* Page excerpt:
###

# Is this correct even if I get two different answers for slope-intercept form?

Writing an Equation for a Linear Function Given Two Points

If $$f$$ is a linear function, with $$f(3)=−2$$, and $$f(8)=1$$, find an equation for the function in slope-intercept form.

We can write the given points using coordinates. \begin{align*} f(3) & = −2 \to (3,−2)\\ f(8) & = 1 \to (8,1) \end{align*}

We can then use the points to calculate the slope.

\begin{align*} m & = \frac{y_2 - y_1}{x_2 - x_1}\\ & = \frac{1 - (-2)}{8 - 3}\\ & = \frac{3}{5} \end{align*}

Substitute the slope and the coordinates of ONE OF THE POINTS into the point-slope form.

*The book decided to use $$(3, -2)$$ whereas I decided to use $$(8, 1)$$.

\begin{align*} y - y_1 & = m(x - x_1)\\ y - (-2) & = \frac{3}{5}(x - 3) \end{align*}

The book goes further in their example.

We can use algebra to rewrite the equation in the slope-intercept form.

\begin{align*} y + 2 & = \frac{3}{5}(x - 3)\\ y + 2 & = \frac{3}{5}x - \frac{9}{5}\\ y & = \frac{3}{5}x - \frac{19}{5} \end{align*}

The points I chose to use $$(8, 1)$$, which then gave me the answer

\begin{align*} y - 1 & = \frac{3}{5}(x - 8)\\ y & = \frac{3}{5}x - 5 \end{align*}

Because of choosing different points I get what seems a different slope-intercept even when it states "Substitute the slope and the coordinates of ONE OF THE POINTS into the point-slope form.". Is this ok?

###

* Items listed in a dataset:
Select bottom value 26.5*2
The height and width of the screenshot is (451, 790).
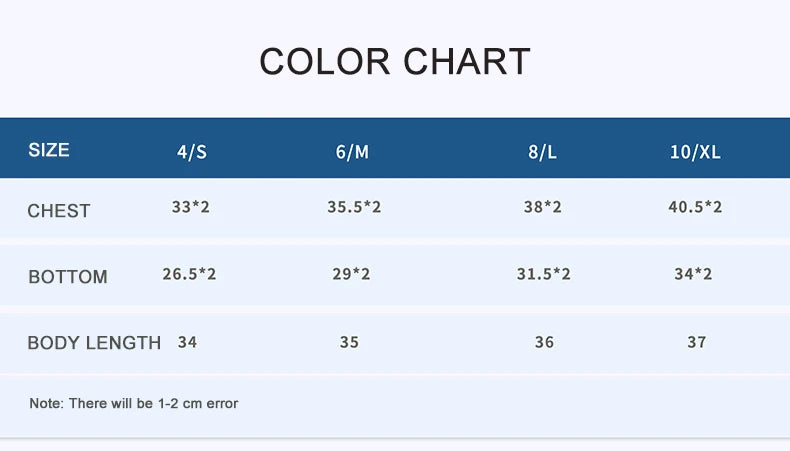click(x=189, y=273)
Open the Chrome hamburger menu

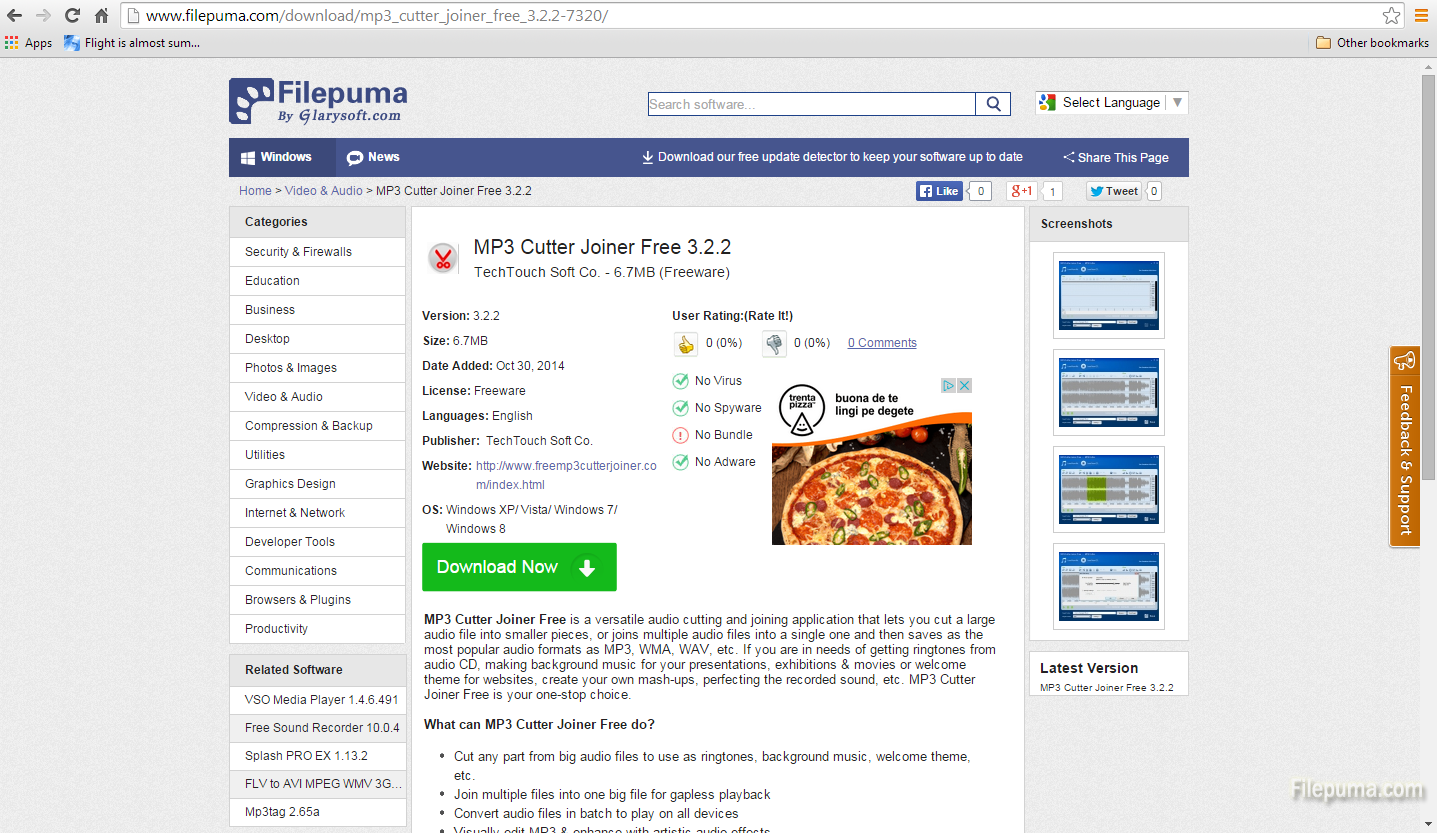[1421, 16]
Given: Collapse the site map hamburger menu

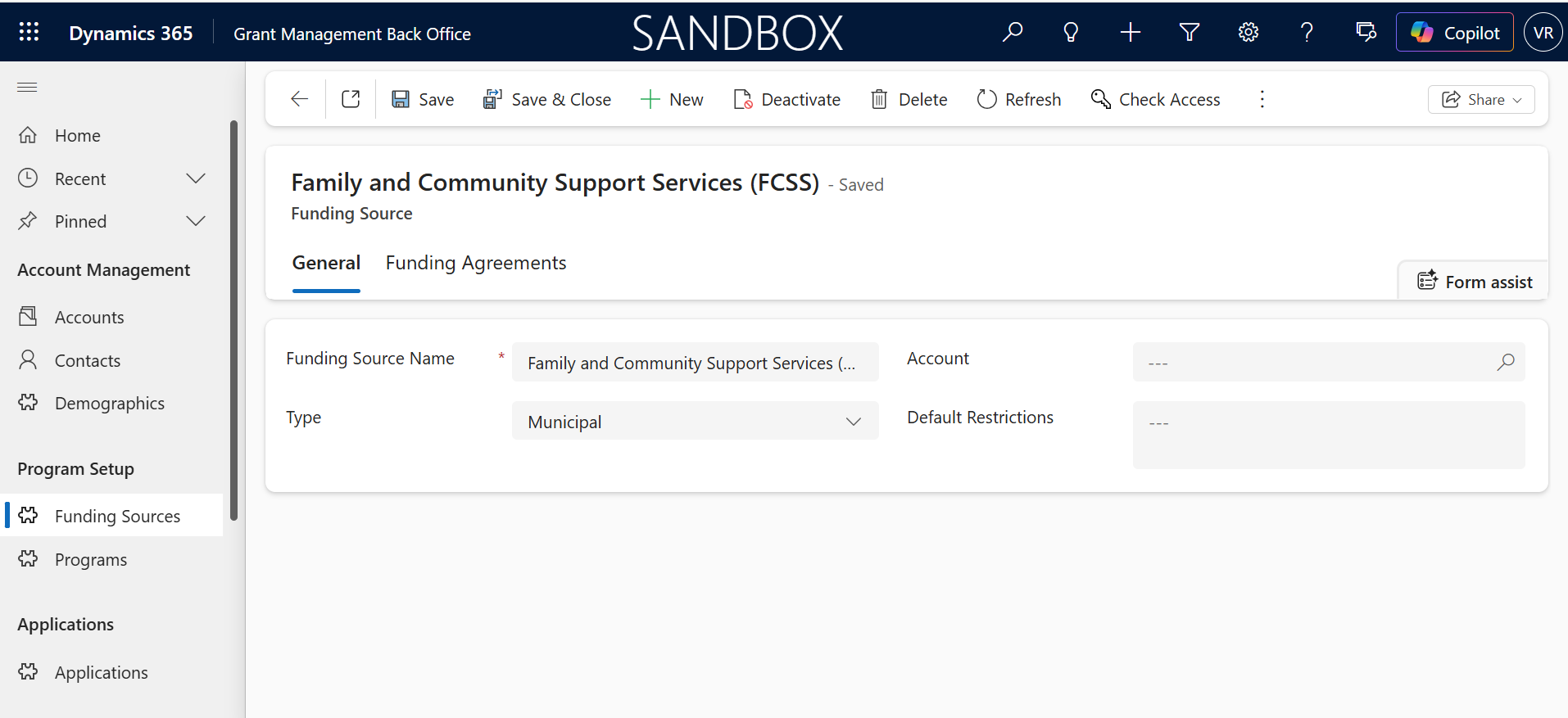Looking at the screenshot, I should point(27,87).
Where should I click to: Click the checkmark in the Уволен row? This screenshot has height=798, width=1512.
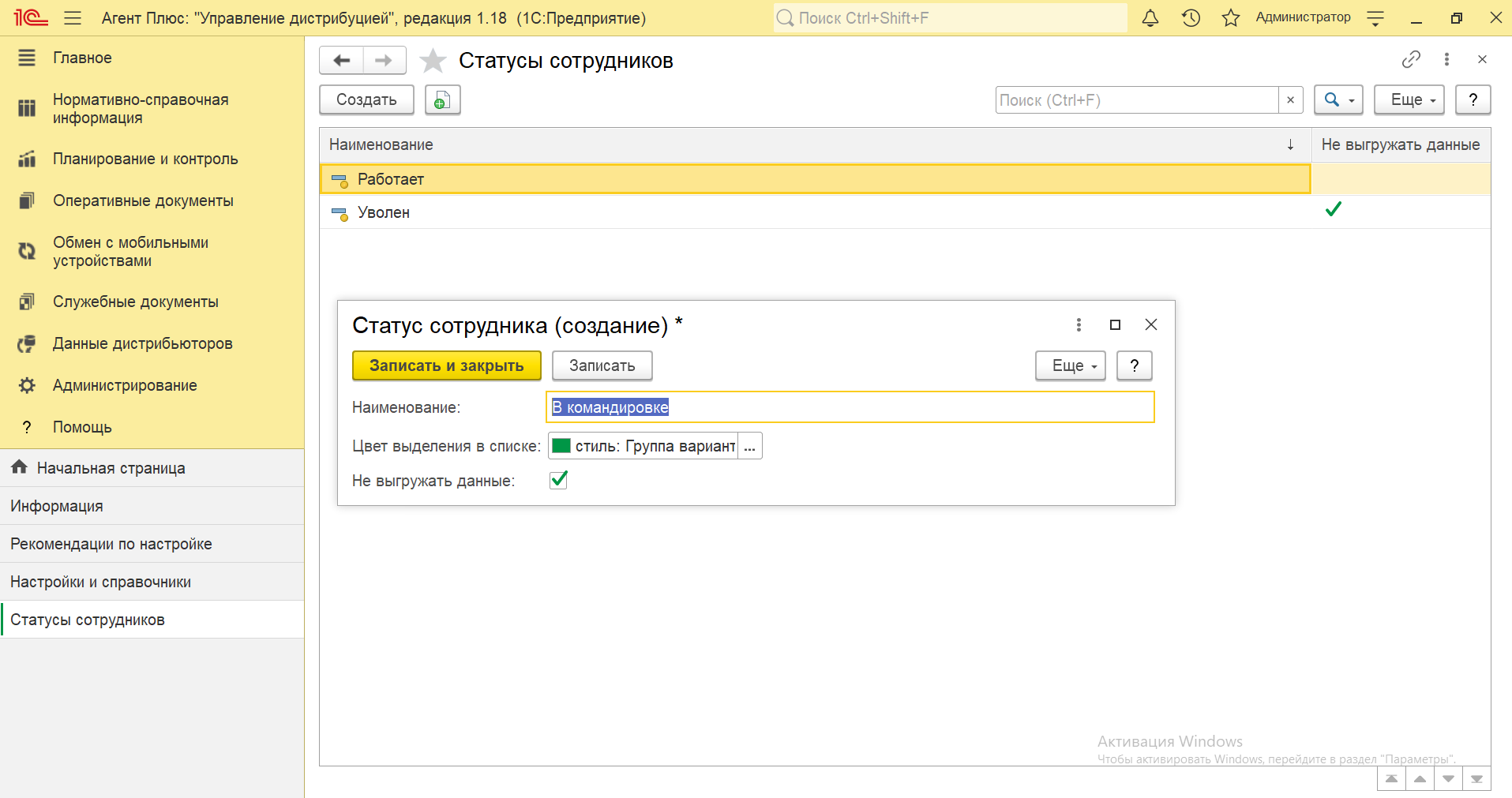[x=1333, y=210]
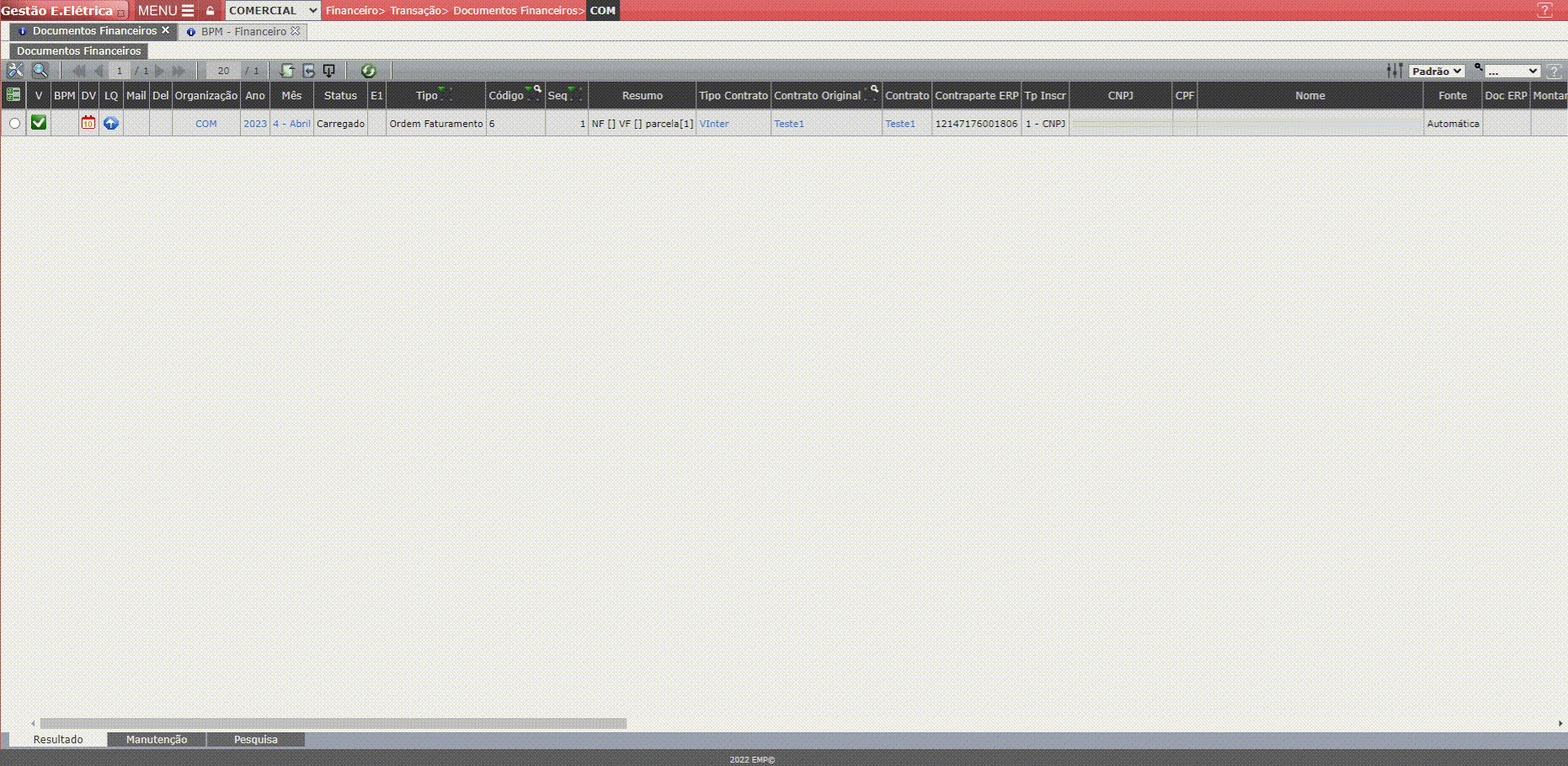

###

* Instruction:
Answer these questions on the forum post about slope-intercept form:
1. What value does the post calculate for the slope?
2. Which point does the book substitute into the point-slope form?
3. Which point does the poster choose to substitute instead?

* Completed exercise:
1. 3/5
2. (3, -2)
3. (8, 1)